Bon. Il réalisait petit à petit les inconvénients de la centralisation. Pour commencer, si Hieronymous était décendu sous un faux nom -et il l'avait forcement fait-, le mercenaire ne le reconnaitrait pas. Ensuite, pas moyen de réflechir correctement quand on avait trop de choses à faire. Il fallait y remédier. Anton se tourna donc vers le mercenaire, et entreprit de tout lui résumer. Il le faisait également pour lui; une petite remise à plat des évenements ne lui ferait pas de mal. Avec un soupire, il s'exécuta:
"Bien, vous avez raison; il faut que je vous explique un peu. Sans compter que j'ai bien besoin moi aussi d'y voir plus clair.
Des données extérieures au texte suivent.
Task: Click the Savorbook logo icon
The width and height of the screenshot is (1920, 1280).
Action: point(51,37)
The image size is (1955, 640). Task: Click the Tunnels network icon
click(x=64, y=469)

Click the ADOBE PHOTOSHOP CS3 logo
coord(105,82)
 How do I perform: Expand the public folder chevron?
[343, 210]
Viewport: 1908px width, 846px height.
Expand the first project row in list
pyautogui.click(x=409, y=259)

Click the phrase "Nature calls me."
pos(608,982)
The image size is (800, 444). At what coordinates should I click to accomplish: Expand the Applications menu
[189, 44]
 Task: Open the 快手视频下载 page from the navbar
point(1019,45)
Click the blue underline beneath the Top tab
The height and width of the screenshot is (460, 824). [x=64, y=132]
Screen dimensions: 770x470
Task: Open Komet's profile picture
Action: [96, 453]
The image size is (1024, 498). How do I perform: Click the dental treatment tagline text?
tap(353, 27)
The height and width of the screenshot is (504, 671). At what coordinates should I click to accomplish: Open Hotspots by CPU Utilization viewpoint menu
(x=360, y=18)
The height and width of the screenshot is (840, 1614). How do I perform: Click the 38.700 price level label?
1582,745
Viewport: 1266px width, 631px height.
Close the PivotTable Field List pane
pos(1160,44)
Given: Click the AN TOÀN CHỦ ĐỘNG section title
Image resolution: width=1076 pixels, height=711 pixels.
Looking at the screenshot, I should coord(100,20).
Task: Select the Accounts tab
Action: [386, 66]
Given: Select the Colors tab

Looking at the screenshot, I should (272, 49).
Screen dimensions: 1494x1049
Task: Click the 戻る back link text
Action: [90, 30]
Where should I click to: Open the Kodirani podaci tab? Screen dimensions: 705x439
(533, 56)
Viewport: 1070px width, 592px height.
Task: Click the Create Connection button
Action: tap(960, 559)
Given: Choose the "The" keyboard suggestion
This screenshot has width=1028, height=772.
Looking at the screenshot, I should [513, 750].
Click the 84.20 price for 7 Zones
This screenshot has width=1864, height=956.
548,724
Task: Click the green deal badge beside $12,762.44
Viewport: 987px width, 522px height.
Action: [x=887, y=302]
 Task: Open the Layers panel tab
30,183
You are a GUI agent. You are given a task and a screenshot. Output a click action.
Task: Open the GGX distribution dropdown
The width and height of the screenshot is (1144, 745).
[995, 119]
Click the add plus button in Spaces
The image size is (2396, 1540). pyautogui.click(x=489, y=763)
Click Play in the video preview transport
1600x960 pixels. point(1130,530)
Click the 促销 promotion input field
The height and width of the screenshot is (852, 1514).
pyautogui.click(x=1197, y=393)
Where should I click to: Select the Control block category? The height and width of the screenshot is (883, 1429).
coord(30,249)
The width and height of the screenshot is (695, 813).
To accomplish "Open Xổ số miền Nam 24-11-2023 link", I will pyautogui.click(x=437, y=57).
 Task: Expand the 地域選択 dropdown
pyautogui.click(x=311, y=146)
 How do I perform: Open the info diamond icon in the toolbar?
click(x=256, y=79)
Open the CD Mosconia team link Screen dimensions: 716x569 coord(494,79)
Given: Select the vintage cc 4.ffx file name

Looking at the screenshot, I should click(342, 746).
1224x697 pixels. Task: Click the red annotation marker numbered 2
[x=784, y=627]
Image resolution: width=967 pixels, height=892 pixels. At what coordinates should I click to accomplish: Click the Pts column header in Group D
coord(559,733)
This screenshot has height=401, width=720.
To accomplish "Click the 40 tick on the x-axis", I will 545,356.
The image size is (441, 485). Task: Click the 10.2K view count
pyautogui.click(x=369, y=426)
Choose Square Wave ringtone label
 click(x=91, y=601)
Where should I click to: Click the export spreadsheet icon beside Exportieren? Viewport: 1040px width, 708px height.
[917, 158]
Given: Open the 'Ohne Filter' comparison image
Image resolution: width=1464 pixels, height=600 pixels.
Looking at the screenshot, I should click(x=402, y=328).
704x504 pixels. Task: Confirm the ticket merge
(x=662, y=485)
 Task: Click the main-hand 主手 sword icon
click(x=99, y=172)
Et pour plus de clarté, je vais m'essayer à votre fameuse "concision de rapport"...
Premièrement: lettre de Hieronymous, savant partit pour Scharmbeck et ses mystérieuses pierres noires. Il espère y trouver un culte toujours vivace de Ahalt, ancien dieu supplanté par Taal et Rhya au fil des siècles. Hostilité sourde des villageois et du seigneur -un certain von Preiss- lors de son arrivée.
Secondement: retournement de situation il y a treize jours: il s'est gagné Preiss et ses féals, va assister à une cerémonie. Le noble est chef du culte.
Troisièmement: Lettre informelle, graphie pressée et tremblottante. Il a vu des choses horribles mais importantes, et veut me retrouver dans cette auberges. Il se croit en danger."
Le baron, montrant l'auberge qui leur faisiat face, cessa un instant sa litanie normative pour exposer ses premières conclusions.
"Il a vu quelque chose qu'il ne devait pas voir, c'est certain. Pourquoi l'avoir laissé faire? Voila mon hypothèse; comprenant qu'ils ne s'en débarrasseraient pas, les cultistes décident d'une fausse cérémonie. Cela expliquerait la "saute d'humeur" des péquenots. Il y assiste, mais échappe un instant à leur vigilance et apperçoit au cours de la soirée une vraie cérémonie terrifiante, ou n'importe quoi d'autre. Affolé, il fuit. Cela s'est passé le même soir, sans quoi il m'eut écrit pour me raconter la cérémonie. Ils ne savaient pas qu'il savait, mais Hieronymous craignait qu'ils l'apprennent. Il s'éloigne, mais pas trop, m'écrit pendant sa fuite."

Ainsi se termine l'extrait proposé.